Oral use Sublingual 2C-E? Alternative routes for harnessing a difficult substance

I'm getting a little tired of SWIM right now so let me try to explain my question as best as possible...

My pet hippopotamus (who happens to have generally human-like dose-response characteristics with all drugs) recently had the occasion to test a dose of 15 miligrams of 2,5-Dimethoxy-4-ethyl-phenethylamine for the first time. While I have not completely processed my hippo's trip report for him yet, the gist of the experience was this: The hippo had been warned he was dealing with a rewarding but difficult substance, and it certainly was that. The first half of the peak was severely marred by nausea and body load, and my hippopotamus frankly could not keep the powder down in his stomach.

While hippo is not ready to comment just yet on the synaesthetic effects (which were my main attraction to this compound, and the reason I wanted to test it on my hippo- and synaesthesia definately did occur) I can't help but wonder if there might be a way to reduce the difficulty of the come-up when testing this. I was thinking maybe next time I'd have my hippo try sublingually absorbing the powder, dissolved into water, and spitting it out, to attempt to harness the synaesthetic space without once again inducing the awful temporary nausea that my hippo has just experienced.

Has anyone tried this on their test subjects, or any other alternate route of administration for 2C-E that they found effective? Does this compound absorb well enough if held in the mouth and spit out to produce a rewarding trip experience, and does it reduce the nausea and overall harshness while coming up? I am not willing to inject my hippo with anything, and snorting any sort of 2-C would obviously be a bad idea. But I would like to find a way of putting this strange synaesthetic compound into a test animal's brain without traumatizing his stomach or body in the process any more than necessary.

 

Thanks for the input, guys. I realize with many powerful phenthylamines, nausea can be a necessary part of the trip experience, connected to the feeling of renewal and rebirth that comes as the peak begins... but the nausea from this compound was a bit intense for my hippo. Splitting doses or sipping them slowly seem like good suggestions.

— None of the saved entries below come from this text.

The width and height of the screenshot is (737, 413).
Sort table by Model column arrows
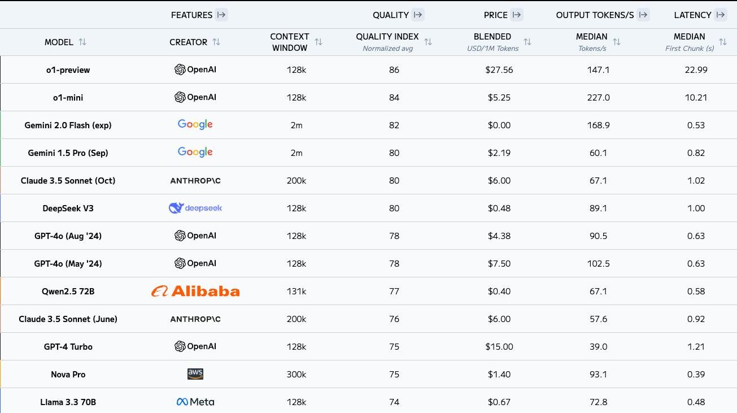coord(82,42)
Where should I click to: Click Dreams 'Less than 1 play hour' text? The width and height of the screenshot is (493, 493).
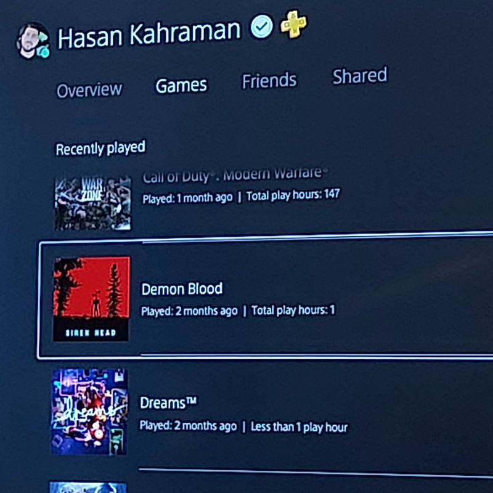(x=299, y=427)
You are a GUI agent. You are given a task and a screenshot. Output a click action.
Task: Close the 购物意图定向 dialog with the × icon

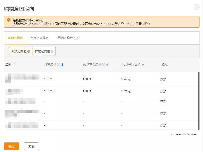click(x=197, y=7)
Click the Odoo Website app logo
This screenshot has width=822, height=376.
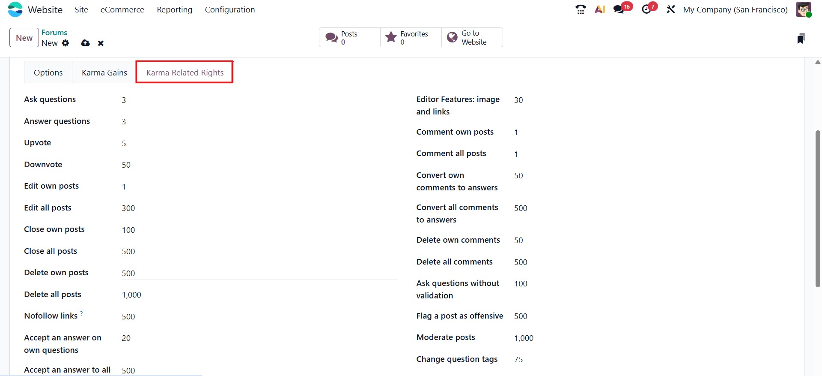[15, 9]
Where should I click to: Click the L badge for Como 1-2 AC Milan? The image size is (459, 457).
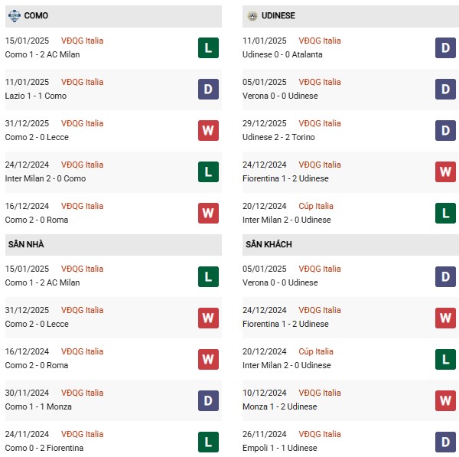click(208, 47)
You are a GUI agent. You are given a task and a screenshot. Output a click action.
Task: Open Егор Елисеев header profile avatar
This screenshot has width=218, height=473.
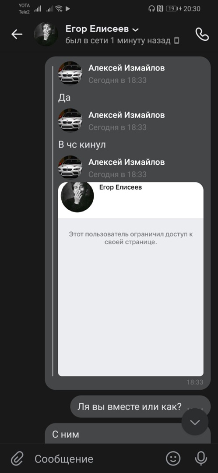pos(46,34)
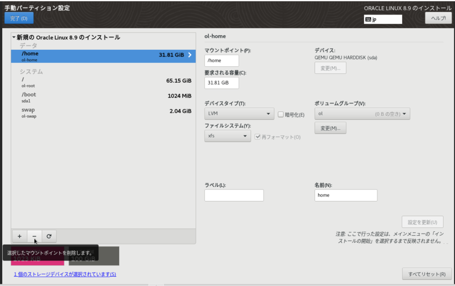Open the デバイスタイプ LVM dropdown
455x286 pixels.
click(x=239, y=113)
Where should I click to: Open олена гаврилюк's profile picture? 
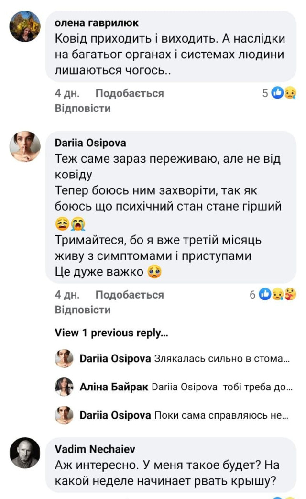pos(25,26)
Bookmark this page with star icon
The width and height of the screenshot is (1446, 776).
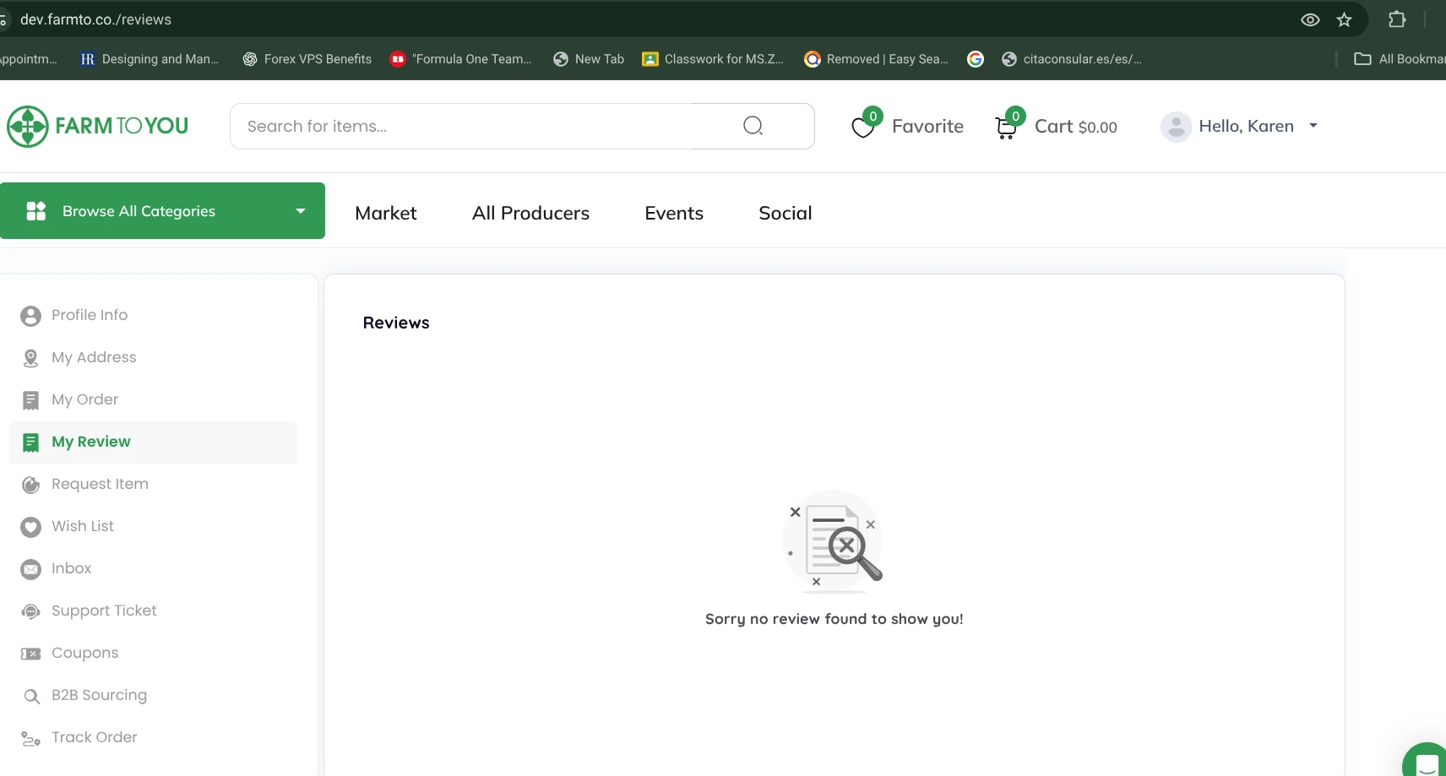click(1345, 19)
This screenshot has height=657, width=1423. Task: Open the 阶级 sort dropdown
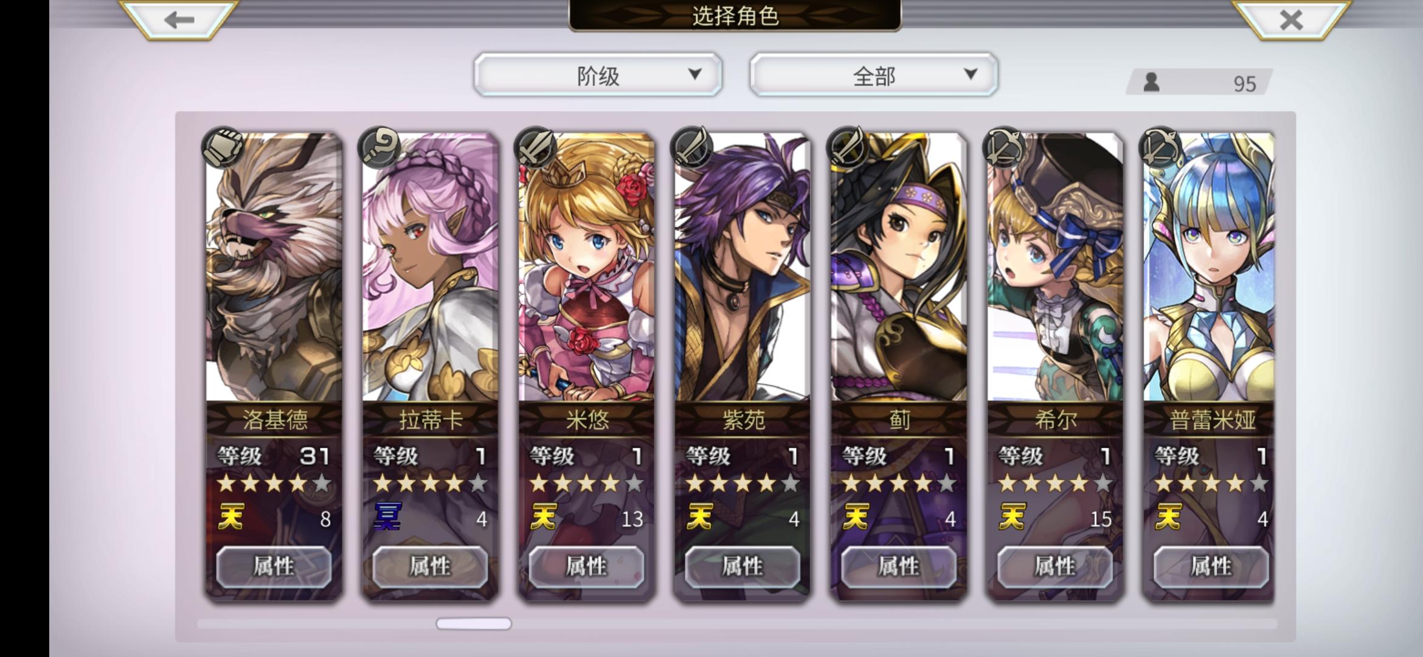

Sinced it seemed like 2C-E has not been sublingualed often before, I tested it on my hippo yesterday. Another 15 mg pill capsule was selected, emptied out into a shot glass, and mixed with a small amount of purified water. Powder dissolved very slowly and required much stirring. Hippo then administered it under his tongue for 25 minutes before spitting it out and washing out his mouth. Nausea and discomfort was diminished very significantly, with no vomiting at any time. But the hallucinogenic effect diminished somewhat as well. Experience peaked a little over an hour after spitting the substance out, reaching a moderate +2 (as opposed to a +3 the first time, taking the same dose by swallowing). Back at baseline except for slight pupil dilation at T+7 hours (took 9.5 hours to reach the same point at the same dose in the previous experiment.) There were lighter, more selective visuals, but still a definite hallucinogenic effect.

Conclusion: Sublingual application of 2C-E is effective, but dosage may need to be increased slightly to compensate for the diminished hallucinogenic effect. A recommended experiment for anyone interested in this compound whose test animals might have sensitive stomachs. SWIM's next experiment will be to dissolve it in alcohol, which I realize will probably transmit a lot more cleanly than water.

I have concluded the first trip report for testing 2C-E and will publish it in a future post along with various other first psychedelic trips from my test subjects.